GOAL OF THE EXERCISE →
List the records below as a numbered list, from the line with "775x866 pixels." through the line with "[x=591, y=60]", and skip any blank lines.

EXCERPTED DATA →
——————
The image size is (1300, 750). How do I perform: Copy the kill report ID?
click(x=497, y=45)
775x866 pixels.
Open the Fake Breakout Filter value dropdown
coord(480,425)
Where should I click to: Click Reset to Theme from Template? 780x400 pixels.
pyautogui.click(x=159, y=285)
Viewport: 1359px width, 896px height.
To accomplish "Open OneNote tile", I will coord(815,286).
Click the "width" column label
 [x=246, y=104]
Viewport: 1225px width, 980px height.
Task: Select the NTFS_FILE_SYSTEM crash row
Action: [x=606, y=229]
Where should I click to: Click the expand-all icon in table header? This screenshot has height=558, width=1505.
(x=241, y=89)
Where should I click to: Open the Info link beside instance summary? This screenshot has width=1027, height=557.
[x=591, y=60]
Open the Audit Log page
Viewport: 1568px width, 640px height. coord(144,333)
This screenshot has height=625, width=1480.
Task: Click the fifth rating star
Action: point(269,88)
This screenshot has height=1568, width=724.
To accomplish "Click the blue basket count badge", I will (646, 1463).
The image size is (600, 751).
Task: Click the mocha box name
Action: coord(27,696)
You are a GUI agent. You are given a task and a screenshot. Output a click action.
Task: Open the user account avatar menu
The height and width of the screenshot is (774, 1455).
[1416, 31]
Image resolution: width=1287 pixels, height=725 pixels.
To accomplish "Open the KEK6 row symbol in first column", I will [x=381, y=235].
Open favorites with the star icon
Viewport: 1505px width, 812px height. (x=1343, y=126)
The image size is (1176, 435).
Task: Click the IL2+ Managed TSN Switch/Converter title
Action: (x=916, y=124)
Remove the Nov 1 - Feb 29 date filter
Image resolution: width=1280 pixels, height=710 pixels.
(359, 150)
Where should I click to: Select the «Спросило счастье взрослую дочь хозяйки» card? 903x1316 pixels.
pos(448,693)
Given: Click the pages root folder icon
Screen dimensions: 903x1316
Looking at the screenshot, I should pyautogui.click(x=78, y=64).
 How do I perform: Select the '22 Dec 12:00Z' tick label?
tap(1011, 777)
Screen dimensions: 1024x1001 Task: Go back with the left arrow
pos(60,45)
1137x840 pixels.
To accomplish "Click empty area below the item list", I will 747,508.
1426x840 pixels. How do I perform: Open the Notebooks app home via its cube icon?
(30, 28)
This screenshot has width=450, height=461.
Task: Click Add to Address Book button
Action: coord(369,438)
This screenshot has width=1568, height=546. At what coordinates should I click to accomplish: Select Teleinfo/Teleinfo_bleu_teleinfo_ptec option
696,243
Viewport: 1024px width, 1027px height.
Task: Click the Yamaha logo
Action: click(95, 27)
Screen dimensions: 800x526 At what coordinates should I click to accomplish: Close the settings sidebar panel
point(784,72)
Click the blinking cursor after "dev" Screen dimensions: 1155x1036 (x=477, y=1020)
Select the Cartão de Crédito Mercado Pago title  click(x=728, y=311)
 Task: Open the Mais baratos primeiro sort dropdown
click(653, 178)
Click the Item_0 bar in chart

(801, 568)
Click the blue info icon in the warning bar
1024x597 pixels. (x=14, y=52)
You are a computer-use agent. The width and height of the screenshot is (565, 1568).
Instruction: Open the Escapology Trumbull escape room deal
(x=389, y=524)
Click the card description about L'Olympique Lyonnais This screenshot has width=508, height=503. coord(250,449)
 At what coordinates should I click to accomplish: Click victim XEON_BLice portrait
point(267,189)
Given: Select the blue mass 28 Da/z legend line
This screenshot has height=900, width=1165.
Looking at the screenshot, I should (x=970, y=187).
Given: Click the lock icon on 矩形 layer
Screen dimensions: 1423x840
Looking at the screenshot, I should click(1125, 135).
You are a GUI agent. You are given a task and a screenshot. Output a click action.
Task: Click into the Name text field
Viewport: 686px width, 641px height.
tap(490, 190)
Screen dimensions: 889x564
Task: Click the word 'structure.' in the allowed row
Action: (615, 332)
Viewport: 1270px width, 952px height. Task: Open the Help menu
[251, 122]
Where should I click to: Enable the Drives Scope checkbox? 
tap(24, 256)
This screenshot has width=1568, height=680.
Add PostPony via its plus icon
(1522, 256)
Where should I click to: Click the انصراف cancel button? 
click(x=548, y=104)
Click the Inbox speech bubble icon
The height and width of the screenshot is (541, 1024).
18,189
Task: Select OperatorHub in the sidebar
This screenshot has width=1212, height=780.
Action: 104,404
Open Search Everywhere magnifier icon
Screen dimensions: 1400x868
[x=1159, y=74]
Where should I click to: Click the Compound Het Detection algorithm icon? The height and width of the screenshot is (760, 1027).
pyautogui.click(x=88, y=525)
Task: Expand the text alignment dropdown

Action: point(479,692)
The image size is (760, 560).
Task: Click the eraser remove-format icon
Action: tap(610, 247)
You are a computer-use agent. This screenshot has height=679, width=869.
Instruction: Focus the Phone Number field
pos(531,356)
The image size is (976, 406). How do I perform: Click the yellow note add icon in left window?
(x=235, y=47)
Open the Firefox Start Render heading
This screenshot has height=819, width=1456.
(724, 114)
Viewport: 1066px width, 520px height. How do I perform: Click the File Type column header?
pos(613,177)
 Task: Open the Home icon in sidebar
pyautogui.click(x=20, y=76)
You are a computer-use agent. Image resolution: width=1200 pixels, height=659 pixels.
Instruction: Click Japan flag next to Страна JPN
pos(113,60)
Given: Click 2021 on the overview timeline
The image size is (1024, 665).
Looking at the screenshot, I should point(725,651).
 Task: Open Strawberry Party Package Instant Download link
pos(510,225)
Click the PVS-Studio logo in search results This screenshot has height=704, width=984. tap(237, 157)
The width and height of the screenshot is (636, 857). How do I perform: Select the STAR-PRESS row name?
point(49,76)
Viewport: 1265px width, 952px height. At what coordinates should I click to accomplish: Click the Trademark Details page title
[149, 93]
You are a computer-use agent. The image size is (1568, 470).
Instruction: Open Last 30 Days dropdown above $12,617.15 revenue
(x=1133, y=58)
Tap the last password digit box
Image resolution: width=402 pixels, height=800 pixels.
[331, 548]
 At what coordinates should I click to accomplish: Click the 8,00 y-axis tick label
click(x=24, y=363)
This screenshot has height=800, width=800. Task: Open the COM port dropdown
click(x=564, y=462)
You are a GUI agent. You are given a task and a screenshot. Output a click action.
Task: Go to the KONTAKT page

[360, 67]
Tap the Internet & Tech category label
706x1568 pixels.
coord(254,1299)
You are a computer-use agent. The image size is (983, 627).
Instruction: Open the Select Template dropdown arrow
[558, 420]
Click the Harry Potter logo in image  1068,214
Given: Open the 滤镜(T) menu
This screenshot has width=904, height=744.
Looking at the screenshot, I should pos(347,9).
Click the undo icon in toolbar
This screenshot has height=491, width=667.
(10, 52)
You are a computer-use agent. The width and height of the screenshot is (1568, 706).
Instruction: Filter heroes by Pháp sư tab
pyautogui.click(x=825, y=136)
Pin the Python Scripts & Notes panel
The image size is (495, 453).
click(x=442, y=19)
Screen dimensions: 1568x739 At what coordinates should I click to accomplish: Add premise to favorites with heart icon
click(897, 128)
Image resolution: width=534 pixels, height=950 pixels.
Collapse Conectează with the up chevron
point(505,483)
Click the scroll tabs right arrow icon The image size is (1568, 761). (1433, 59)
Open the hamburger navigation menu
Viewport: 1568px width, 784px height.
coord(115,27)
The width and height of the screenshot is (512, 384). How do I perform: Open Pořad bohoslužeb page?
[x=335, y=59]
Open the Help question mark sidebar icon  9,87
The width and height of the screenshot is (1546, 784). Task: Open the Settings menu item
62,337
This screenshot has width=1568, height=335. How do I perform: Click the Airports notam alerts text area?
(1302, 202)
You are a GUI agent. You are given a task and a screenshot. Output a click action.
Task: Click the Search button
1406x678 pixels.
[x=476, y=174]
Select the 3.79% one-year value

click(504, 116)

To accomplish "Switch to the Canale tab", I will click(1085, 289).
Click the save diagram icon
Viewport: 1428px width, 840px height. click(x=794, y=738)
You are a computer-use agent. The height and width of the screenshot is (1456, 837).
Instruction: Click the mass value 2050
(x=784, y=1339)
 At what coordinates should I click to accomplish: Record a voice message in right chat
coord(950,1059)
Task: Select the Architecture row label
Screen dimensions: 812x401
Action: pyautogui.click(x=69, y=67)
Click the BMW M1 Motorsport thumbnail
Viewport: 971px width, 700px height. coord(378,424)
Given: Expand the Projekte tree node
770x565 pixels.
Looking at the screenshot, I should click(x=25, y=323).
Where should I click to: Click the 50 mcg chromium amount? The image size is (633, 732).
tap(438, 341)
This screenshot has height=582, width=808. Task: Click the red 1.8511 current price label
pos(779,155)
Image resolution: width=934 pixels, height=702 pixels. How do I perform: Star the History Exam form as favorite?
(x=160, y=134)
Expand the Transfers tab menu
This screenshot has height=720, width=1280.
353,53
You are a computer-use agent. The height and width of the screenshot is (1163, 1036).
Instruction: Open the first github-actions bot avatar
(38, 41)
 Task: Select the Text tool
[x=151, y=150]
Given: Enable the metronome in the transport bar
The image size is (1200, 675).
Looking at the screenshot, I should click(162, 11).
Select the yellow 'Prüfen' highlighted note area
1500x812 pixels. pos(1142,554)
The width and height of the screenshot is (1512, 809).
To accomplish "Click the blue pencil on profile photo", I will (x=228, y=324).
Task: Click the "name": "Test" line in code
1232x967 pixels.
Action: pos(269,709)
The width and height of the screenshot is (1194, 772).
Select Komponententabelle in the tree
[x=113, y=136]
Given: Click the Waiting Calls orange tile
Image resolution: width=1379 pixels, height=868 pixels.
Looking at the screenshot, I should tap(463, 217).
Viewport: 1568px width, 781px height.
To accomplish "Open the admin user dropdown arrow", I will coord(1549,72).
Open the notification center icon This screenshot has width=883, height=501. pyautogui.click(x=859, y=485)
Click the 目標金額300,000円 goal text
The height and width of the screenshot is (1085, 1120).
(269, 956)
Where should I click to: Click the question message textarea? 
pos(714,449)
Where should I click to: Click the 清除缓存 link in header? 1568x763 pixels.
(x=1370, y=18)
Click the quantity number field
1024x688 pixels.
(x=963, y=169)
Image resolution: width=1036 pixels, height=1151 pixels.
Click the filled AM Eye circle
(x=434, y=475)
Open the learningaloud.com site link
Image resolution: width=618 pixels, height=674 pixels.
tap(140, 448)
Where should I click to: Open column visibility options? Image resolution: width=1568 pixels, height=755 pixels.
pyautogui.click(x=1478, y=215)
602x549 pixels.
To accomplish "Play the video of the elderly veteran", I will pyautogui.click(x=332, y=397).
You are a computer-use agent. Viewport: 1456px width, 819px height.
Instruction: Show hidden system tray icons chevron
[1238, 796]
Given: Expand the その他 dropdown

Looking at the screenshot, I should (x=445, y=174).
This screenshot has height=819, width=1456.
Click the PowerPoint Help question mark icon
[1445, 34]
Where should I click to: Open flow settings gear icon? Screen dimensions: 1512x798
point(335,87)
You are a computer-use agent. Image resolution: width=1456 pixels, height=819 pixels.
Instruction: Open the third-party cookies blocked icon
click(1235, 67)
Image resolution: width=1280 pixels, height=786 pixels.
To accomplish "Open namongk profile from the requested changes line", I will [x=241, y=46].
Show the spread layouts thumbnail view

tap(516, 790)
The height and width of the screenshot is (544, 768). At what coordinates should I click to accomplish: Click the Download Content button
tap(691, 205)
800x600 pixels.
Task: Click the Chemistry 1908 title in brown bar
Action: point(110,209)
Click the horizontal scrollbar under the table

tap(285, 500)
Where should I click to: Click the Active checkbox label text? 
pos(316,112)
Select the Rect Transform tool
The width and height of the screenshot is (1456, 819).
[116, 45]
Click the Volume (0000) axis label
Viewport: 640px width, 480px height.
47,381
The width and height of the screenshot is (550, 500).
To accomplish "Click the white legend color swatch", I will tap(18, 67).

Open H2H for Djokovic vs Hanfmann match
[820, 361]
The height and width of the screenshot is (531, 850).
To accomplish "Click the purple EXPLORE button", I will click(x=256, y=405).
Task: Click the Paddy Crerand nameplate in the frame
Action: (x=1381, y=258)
——————
FINAL RESULT →
1. 775x866 pixels.
2. Open the Fake Breakout Filter value dropdown
3. coord(480,425)
4. Where should I click to: Click Reset to Theme from Template? 780x400 pixels.
5. pyautogui.click(x=159, y=285)
6. Viewport: 1359px width, 896px height.
7. To accomplish "Open OneNote tile", I will coord(815,286).
8. Click the "width" column label
9.  [x=246, y=104]
10. Viewport: 1225px width, 980px height.
11. Task: Select the NTFS_FILE_SYSTEM crash row
12. Action: [x=606, y=229]
13. Where should I click to: Click the expand-all icon in table header? This screenshot has height=558, width=1505.
14. (x=241, y=89)
15. Where should I click to: Open the Info link beside instance summary? This screenshot has width=1027, height=557.
16. [x=591, y=60]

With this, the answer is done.